◆ Task description
According to the intermediate CA bundle page, under which license is the project released?

◆ Page extract
** begin **
/intermediate-ca-bundle

Collection of intermediate CA certificates, useful when crawling servers with incomplete certificate chains

Primary LanguagePythonApache License 2.0Apache-2.0

intermediate-ca-bundle

This is a collection of intermediate Certificate Authority (CA) certificates. This is useful when connecting to servers with incomplete certificate chains, which is a problem for automated tools:

$ curl -I 'https://eatcs.org'  # Doesn't work!
curl: (60) SSL certificate problem: unable to get local issuer certificate
More details here: https://curl.se/docs/sslcerts.html

curl failed to verify the legitimacy of the server and therefore could not
establish a secure connection to it. To learn more about this situation and
how to fix it, please visit the web page mentioned above.
** end **
[Word and element location records]
** begin **
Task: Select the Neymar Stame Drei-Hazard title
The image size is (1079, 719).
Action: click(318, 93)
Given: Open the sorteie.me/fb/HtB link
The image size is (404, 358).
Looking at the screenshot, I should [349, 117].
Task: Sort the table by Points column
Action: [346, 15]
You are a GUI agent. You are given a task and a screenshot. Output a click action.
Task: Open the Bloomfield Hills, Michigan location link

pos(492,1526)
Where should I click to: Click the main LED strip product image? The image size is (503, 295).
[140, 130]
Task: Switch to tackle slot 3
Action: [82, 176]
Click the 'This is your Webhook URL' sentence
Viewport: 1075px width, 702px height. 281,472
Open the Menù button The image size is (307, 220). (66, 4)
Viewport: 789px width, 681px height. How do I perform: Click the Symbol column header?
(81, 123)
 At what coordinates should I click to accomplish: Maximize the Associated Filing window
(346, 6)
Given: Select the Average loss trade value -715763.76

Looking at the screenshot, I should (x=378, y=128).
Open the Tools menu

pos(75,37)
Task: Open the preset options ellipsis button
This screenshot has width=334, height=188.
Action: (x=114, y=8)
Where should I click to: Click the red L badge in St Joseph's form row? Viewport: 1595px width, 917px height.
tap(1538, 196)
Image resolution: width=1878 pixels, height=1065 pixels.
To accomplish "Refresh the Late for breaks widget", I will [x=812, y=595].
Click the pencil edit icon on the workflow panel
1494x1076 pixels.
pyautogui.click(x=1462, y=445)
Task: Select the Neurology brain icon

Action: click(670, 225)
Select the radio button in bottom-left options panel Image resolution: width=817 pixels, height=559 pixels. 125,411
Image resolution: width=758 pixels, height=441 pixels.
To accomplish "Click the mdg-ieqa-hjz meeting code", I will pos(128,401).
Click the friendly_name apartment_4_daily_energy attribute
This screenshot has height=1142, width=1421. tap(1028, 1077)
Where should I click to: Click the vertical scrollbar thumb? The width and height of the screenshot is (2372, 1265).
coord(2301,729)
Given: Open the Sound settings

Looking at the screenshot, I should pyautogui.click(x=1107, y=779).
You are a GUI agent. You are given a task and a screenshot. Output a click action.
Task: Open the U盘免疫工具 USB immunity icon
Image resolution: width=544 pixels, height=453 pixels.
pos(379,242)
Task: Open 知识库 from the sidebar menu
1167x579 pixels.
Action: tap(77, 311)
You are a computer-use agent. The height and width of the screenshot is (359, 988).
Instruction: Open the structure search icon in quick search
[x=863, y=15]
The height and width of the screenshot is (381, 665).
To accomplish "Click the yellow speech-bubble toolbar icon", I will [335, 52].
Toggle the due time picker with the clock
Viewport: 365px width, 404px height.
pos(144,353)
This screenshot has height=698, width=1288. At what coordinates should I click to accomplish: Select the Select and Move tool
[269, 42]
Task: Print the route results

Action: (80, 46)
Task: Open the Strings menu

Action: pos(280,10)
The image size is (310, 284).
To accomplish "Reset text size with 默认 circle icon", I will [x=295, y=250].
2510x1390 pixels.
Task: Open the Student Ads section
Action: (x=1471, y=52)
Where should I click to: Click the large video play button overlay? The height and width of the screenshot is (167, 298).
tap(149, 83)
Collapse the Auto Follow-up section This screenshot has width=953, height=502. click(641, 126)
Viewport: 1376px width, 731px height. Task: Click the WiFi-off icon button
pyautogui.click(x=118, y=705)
** end **
◆ Response to this task
Apache License 2.0